### Daftar Tugas
1. Tolong periksa apakah setiap pernyataan berikut sesuai dengan berita tentang Zelenskiy: (a) Zelenskiy mendapat dukungan diplomatik dari Eropa dan NATO; (b) perang telah berlangsung selama lima tahun; (c) pertemuan yang akan datang adalah KTT Rusia-AS. Jawab ya atau tidak untuk masing-masing dan kutip kata-kata penentunya dari berita itu.
2. Lanjutkan berita tentang Zelenskiy mulai dari kalimat terakhir yang tertulis.

### Kutipan Dokumen
• News

Zelenskiy Raih Dukungan UE dan NATO untuk Ikut Perundingan Trump-Putin

Yati Maulana | Senin, 11/08/2025 21:05 WIB
Zelenskiy Raih Dukungan UE dan NATO untuk Ikut Perundingan Trump-Putin Presiden Ukraina Voloydmyr Zelensky berbicara selama konferensi pers di halaman Istana Mariinskyi di Kyiv, Ukraina, 10 Mei 2025. Foto via REUTERS

KYIV - Presiden Ukraina Volodymyr Zelenskiy meraih dukungan diplomatik dari Eropa dan aliansi NATO menjelang KTT Rusia-AS minggu ini, di mana Kyiv khawatir Presiden Vladimir Putin dan Presiden Donald Trump mungkin mencoba mendikte syarat-syarat untuk mengakhiri perang yang telah berlangsung selama 3,5 tahun.

### Informasi yang Diberikan
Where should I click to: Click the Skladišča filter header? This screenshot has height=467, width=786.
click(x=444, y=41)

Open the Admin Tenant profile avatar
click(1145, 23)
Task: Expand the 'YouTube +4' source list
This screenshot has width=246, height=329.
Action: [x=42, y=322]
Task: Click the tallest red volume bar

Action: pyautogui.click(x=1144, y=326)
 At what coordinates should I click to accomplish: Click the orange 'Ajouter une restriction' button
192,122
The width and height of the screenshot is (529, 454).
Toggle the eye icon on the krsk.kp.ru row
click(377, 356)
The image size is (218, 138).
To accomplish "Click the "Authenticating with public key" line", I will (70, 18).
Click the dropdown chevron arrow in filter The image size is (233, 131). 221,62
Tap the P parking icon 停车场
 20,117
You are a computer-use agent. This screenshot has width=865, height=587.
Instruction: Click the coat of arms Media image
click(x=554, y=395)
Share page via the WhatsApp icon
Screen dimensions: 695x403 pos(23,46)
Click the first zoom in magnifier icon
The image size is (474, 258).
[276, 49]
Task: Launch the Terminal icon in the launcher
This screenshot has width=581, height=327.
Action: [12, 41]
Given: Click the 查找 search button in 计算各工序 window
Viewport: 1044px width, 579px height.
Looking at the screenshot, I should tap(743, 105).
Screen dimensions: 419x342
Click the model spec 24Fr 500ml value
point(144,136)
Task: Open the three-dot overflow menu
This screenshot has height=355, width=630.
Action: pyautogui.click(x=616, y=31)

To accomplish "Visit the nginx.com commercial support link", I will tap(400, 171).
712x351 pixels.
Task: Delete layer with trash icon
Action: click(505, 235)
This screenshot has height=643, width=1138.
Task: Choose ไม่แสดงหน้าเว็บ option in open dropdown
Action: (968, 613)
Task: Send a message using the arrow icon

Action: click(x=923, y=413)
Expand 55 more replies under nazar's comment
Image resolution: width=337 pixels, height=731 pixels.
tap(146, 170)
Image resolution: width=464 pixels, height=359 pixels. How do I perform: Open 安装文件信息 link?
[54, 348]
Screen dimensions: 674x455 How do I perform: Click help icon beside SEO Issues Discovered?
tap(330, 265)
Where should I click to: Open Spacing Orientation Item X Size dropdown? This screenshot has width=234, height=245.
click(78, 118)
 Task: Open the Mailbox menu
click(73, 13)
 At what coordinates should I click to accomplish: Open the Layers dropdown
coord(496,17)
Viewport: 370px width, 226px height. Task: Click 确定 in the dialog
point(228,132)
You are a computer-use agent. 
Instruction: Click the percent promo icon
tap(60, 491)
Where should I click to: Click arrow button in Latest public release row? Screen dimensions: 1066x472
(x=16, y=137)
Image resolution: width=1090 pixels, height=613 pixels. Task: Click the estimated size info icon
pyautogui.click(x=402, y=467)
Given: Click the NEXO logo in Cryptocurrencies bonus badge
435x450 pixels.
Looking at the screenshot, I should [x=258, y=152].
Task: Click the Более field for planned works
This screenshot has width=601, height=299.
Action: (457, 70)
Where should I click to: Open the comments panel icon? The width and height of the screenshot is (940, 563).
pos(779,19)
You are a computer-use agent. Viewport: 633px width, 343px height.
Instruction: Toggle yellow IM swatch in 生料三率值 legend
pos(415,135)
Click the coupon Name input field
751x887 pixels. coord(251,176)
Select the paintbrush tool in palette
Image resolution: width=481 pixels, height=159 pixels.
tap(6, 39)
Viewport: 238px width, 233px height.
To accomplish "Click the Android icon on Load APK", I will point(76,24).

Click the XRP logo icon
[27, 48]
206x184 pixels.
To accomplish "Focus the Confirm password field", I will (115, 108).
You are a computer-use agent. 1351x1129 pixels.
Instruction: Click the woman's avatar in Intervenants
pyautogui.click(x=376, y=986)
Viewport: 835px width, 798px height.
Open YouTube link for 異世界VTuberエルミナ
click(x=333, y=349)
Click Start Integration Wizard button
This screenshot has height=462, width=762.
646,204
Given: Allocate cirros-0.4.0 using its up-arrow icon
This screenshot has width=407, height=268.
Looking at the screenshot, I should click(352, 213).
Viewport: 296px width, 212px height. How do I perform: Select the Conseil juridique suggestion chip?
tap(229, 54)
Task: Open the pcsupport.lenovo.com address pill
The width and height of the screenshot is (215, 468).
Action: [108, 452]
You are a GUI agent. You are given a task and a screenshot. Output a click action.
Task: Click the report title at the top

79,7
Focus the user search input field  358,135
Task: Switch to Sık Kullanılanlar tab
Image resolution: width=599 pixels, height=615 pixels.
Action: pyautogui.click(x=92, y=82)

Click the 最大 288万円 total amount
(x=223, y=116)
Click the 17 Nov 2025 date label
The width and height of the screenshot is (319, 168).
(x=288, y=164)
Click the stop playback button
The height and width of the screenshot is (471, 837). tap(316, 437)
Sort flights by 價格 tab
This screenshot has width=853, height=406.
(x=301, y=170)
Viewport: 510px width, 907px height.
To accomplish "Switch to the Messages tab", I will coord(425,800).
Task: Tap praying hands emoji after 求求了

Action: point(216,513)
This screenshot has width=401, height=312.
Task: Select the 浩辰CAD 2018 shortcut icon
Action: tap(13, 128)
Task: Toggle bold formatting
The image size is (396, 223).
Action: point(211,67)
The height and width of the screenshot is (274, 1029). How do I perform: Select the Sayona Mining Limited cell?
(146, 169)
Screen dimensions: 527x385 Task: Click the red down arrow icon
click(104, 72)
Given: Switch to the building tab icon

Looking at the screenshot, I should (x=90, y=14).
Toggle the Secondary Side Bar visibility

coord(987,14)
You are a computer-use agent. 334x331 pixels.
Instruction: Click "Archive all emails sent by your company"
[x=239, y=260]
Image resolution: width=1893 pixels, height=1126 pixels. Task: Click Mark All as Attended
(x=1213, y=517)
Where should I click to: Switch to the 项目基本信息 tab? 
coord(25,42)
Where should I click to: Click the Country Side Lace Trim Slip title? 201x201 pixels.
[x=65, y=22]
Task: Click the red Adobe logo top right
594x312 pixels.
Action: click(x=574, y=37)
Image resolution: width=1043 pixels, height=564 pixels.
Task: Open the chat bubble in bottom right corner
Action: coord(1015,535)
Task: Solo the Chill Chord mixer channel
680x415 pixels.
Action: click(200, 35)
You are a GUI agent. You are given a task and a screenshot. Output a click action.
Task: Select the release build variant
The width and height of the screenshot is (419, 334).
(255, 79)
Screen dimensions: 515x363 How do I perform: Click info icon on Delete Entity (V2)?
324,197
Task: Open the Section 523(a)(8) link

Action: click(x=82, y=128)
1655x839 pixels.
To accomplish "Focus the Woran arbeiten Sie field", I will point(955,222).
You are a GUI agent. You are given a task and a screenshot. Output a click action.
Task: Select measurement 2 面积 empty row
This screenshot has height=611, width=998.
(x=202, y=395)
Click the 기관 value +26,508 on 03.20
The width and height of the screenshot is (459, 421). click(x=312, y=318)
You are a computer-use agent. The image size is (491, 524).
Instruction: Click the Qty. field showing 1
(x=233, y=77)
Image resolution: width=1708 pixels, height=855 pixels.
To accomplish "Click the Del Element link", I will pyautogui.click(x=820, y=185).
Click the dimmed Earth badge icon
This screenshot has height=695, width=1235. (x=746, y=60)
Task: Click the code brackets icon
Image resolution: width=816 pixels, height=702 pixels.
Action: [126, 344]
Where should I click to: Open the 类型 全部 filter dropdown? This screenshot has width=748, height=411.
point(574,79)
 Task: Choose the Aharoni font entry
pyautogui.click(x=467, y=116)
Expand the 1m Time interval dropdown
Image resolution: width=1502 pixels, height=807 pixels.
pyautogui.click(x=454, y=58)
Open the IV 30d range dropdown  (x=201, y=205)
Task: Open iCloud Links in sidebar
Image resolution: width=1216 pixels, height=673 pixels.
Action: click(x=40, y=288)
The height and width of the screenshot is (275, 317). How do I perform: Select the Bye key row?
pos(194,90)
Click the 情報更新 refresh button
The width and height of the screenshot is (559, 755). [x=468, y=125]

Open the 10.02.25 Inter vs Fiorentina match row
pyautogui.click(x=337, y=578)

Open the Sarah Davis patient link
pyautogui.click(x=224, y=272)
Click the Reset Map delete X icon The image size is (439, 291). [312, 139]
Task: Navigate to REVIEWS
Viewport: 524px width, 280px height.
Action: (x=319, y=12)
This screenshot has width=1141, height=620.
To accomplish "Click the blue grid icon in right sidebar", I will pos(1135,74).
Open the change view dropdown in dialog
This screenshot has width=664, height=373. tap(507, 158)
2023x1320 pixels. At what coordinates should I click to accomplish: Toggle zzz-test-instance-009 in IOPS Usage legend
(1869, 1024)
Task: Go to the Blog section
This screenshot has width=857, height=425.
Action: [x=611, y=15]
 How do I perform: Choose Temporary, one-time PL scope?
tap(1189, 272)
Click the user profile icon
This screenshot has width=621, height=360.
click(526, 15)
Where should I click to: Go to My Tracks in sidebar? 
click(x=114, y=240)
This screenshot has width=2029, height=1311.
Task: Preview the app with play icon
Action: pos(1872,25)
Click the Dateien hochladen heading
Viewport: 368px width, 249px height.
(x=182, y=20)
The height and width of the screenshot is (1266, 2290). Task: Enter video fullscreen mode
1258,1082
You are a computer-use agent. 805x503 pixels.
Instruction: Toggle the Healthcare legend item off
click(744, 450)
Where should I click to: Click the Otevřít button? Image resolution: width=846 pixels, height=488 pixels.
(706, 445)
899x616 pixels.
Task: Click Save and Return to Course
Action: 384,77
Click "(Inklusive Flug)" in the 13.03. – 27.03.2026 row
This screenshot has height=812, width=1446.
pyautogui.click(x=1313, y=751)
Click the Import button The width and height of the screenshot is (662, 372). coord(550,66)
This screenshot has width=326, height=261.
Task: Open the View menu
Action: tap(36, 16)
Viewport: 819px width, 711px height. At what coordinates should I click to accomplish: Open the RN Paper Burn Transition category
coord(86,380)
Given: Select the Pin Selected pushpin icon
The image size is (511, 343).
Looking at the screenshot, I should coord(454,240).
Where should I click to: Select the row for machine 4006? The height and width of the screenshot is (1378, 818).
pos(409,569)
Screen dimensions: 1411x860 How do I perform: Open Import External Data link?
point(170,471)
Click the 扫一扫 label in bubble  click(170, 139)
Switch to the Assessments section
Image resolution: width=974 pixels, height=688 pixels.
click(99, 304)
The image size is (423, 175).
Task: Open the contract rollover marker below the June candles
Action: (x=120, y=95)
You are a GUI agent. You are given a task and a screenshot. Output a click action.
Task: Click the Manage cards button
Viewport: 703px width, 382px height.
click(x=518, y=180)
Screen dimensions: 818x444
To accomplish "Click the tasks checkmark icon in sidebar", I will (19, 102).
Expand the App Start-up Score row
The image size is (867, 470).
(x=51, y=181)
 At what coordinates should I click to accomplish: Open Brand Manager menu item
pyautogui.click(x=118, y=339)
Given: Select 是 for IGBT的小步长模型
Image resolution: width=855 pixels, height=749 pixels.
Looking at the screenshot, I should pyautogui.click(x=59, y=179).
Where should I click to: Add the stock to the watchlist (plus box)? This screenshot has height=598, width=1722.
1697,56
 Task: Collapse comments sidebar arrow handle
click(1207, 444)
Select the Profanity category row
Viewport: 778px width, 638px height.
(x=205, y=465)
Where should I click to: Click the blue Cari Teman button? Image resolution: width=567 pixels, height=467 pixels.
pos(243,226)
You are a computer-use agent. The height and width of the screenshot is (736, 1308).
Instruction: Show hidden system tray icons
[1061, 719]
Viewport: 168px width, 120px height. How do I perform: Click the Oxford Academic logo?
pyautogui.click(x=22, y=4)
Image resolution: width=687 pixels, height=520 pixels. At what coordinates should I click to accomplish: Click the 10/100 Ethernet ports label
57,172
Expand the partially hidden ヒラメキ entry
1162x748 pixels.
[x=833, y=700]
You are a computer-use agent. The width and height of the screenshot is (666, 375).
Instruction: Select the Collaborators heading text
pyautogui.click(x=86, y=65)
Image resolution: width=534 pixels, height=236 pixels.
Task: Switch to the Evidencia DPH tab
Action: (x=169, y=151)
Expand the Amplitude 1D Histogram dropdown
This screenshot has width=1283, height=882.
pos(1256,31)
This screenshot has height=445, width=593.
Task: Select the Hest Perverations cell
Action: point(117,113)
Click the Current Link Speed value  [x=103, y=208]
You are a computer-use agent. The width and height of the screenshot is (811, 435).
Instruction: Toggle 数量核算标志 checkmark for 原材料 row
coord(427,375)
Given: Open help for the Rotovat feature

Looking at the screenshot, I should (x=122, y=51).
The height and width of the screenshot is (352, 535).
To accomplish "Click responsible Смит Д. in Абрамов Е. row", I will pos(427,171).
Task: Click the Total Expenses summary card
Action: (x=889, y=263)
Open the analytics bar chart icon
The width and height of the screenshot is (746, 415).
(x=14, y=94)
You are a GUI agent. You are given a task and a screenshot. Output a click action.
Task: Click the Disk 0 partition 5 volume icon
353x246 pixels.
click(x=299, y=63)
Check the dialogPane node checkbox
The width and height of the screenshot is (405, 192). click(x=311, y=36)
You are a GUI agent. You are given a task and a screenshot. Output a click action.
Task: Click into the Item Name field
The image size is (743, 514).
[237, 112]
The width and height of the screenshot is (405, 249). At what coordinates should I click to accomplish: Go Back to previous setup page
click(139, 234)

### Jawaban Tiap Tugas
1.
(a) Ya: "meraih dukungan diplomatik dari Eropa dan aliansi NATO"
(b) Tidak: "perang yang telah berlangsung selama 3,5 tahun"
(c) Ya: "menjelang KTT Rusia-AS minggu ini"

2.
Trump, yang selama berminggu-minggu mengancam sanksi baru terhadap Rusia karena gagal menghentikan perang, justru mengumumkan pada hari Jumat bahwa ia akan bertemu Putin pada 15 Agustus di Alaska.

Seorang pejabat Gedung Putih mengatakan Trump terbuka untuk Zelenskiy, tetapi persiapan yang sedang dilakukan hanya untuk pertemuan bilateral.

Serangan Rusia melukai setidaknya 12 orang di wilayah Zaporizhzhia, Ukraina, kata Kementerian Luar Negeri Ukraina pada hari Minggu.

Zelenskiy, menanggapi serangan tersebut, mengatakan, "Itulah mengapa sanksi diperlukan, tekanan diperlukan."

Pemimpin Kremlin pekan lalu mengesampingkan kemungkinan bertemu Zelenskiy, dengan mengatakan bahwa kondisi untuk pertemuan semacam itu "sayangnya masih jauh" dari terpenuhi.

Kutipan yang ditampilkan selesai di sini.